Tinubu Doubles Down on VIP Escort Ban, Orders Armed Forest Guards and Immediate Ranching Plan
Abuja, December 10, 2025 – President Bola Ahmed Tinubu on Wednesday issued his strongest warning yet on the controversial withdrawal of police officers from VIP security details, declaring that from now on, any minister, agency head, or individual seeking special protection must obtain his personal clearance through the Inspector-General of Police.
Speaking moments after entering the Council Chambers for the weekly Federal Executive Council meeting, the President said the directive was non-negotiable and aimed at freeing up thousands of police personnel currently attached to politicians and private citizens for redeployment to the frontlines of the war against kidnapping, banditry, and terrorism.
“I have already informed the Inspector-General of Police. Any request for security protection must go through the IGP and get my clearance,” Tinubu stated firmly. “If you have any problem of security because of the nature of your assignment, please contact the IGP and get my clearance. No exceptions.”
To prevent genuine vulnerabilities from being exposed, the President immediately instructed the Minister of Interior, Olubunmi Tunji-Ojo, to work with the Nigeria Security and Civil Defence Corps (NSCDC) to replace withdrawn police escorts with trained civil defence officers. “Replace those police officers immediately so that we don’t leave people exposed,” he said.
The President also directed the National Security Adviser, Mallam Nuhu Ribadu, and the Department of State Services to set up a special committee to review the entire national security deployment architecture and strengthen intelligence gathering. In a significant policy shift, he ordered that forest guards across the country be armed without further delay.
“I want to know from the NSA about arming our forest guards. Take it very seriously,” Tinubu said, emphasising that Nigeria must mobilise “all the forces we can utilise” to reclaim forests that have become safe havens for bandits and insurgents.
On the long-running herder-farmer crisis, President Tinubu handed a detailed document to Vice President Kashim Shettima and issued an immediate directive: the National Economic Council must urgently identify grazing reserves and villages that can be rehabilitated into modern ranches and livestock settlements.

**What to work on:**
1/ Answer these questions from the article about Tinubu's VIP escort ban:
(a) Through which official must any request for security protection go?
(b) Which corps is the Minister of Interior to work with to replace withdrawn police escorts?
(c) To whom did the President hand a detailed document on the herder-farmer crisis?
2/ Write out the part of the article about Tinubu's VIP escort ban starting with "On the long-running" and going on through "and livestock settlements.".
Answer using only the article about Tinubu's VIP escort ban.

**Information provided:**
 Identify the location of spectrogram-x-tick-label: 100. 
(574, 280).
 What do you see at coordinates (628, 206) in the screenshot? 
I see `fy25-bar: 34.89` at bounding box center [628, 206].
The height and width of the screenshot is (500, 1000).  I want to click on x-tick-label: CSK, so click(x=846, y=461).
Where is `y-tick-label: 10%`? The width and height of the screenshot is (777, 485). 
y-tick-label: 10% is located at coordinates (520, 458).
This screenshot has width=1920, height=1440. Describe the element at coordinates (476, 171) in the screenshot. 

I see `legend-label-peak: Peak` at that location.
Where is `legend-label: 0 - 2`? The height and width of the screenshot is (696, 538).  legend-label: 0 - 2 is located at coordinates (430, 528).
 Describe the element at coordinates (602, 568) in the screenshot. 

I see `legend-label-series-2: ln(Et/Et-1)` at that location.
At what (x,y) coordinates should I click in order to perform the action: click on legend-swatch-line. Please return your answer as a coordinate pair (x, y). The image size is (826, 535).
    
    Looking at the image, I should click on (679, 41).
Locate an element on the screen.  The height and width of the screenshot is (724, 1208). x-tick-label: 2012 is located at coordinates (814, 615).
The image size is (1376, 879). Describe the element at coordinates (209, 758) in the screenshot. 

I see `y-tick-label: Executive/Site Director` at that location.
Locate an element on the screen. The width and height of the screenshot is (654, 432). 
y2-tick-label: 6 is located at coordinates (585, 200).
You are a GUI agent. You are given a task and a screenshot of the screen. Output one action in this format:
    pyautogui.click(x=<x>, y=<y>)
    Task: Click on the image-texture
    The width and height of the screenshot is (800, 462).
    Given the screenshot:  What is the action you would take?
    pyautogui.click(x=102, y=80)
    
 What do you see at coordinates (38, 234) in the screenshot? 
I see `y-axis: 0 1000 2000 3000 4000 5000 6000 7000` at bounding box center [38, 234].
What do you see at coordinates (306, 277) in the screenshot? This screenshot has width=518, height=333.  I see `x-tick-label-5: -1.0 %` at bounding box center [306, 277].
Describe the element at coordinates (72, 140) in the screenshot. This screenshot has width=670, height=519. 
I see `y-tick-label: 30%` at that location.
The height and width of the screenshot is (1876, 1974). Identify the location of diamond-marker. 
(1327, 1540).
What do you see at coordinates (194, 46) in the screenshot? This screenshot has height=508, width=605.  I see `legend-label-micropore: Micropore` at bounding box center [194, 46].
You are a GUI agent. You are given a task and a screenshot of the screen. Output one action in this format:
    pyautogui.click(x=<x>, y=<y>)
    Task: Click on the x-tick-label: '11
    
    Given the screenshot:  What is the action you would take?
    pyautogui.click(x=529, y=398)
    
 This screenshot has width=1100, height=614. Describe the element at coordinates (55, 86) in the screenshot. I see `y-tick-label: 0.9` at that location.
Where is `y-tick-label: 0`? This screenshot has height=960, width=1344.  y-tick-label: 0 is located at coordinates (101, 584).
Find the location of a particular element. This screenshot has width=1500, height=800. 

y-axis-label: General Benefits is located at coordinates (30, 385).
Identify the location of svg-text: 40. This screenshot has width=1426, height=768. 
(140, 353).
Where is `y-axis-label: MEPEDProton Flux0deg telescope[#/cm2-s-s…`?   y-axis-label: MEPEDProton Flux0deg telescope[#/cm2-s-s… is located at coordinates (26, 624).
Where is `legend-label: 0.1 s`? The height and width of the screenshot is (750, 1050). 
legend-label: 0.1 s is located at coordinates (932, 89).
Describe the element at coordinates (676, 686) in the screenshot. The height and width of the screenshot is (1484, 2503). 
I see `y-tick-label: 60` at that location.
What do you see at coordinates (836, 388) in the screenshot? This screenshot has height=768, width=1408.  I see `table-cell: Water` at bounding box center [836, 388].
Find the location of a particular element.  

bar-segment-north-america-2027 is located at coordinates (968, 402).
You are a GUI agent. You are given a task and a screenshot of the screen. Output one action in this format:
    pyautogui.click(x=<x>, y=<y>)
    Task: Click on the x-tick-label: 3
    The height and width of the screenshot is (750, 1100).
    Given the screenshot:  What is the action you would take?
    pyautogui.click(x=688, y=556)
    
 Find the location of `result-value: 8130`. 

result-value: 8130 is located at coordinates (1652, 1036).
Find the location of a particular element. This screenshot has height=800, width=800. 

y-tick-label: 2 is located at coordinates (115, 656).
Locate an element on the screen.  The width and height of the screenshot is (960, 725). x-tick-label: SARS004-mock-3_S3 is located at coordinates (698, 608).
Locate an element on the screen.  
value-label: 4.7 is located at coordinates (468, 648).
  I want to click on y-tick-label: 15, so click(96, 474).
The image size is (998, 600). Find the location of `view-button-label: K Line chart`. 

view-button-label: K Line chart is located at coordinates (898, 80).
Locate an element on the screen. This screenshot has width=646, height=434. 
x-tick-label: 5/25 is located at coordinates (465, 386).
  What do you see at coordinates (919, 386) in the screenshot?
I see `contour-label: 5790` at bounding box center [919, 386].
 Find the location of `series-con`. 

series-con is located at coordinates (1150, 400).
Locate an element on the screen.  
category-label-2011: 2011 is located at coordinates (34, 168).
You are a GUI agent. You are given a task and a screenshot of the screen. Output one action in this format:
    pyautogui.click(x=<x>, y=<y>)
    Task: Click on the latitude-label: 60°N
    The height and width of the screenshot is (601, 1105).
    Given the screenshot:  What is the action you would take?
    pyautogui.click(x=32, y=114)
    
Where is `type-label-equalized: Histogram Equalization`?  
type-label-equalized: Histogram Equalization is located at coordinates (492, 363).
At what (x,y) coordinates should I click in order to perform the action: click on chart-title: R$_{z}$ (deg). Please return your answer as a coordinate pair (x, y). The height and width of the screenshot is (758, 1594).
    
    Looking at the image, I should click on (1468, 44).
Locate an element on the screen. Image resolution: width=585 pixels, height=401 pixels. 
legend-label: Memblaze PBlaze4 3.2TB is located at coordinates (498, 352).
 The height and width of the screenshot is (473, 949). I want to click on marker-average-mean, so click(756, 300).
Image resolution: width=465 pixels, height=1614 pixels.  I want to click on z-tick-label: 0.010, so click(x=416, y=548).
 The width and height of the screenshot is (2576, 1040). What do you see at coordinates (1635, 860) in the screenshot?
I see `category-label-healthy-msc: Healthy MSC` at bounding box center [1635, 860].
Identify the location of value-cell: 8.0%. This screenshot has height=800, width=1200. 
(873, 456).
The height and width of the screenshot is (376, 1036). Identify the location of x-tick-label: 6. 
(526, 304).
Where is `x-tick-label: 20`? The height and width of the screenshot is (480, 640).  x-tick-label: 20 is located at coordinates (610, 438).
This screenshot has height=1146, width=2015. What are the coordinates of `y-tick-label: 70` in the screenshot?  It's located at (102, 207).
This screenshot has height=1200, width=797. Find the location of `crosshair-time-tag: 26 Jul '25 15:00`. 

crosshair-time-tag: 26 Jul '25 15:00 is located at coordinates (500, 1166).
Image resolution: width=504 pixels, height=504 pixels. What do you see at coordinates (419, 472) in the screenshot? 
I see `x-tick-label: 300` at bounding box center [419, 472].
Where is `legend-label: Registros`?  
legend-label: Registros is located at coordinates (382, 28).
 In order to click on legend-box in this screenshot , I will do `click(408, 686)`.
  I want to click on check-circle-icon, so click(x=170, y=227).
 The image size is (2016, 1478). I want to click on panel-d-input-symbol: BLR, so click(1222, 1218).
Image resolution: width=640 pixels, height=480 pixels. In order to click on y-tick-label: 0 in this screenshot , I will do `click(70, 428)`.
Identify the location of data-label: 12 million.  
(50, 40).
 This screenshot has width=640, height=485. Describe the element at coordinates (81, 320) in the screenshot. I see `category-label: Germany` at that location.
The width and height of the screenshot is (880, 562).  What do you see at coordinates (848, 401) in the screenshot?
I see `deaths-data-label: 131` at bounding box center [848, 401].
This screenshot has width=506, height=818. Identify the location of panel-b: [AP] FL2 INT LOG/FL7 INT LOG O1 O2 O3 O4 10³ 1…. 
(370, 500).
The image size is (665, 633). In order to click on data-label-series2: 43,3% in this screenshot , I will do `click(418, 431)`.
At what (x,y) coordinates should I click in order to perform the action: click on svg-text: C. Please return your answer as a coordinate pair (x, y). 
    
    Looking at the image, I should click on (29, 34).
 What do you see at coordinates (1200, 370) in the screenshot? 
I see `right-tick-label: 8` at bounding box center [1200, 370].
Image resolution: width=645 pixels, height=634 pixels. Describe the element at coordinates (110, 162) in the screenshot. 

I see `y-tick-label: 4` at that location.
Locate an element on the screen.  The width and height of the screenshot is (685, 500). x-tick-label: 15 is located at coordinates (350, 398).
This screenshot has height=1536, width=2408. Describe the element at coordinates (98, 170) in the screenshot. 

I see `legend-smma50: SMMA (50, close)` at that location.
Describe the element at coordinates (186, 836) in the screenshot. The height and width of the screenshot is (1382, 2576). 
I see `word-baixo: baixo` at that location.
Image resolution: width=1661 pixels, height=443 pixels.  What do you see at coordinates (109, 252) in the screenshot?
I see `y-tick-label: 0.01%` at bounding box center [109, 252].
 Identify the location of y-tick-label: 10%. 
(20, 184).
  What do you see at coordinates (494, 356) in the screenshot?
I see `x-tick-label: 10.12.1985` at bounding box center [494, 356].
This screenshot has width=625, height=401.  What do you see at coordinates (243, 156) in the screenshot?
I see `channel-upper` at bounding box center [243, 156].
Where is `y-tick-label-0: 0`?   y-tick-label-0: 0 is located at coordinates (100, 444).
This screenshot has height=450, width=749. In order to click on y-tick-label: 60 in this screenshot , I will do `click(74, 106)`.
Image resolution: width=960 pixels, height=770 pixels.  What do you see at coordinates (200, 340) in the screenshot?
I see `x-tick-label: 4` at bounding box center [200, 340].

**Results:**
1/
(a) The Inspector-General of Police.
(b) The Nigeria Security and Civil Defence Corps (NSCDC).
(c) Vice President Kashim Shettima.

2/
On the long-running herder-farmer crisis, President Tinubu handed a detailed document to Vice President Kashim Shettima and issued an immediate directive: the National Economic Council must urgently identify grazing reserves and villages that can be rehabilitated into modern ranches and livestock settlements.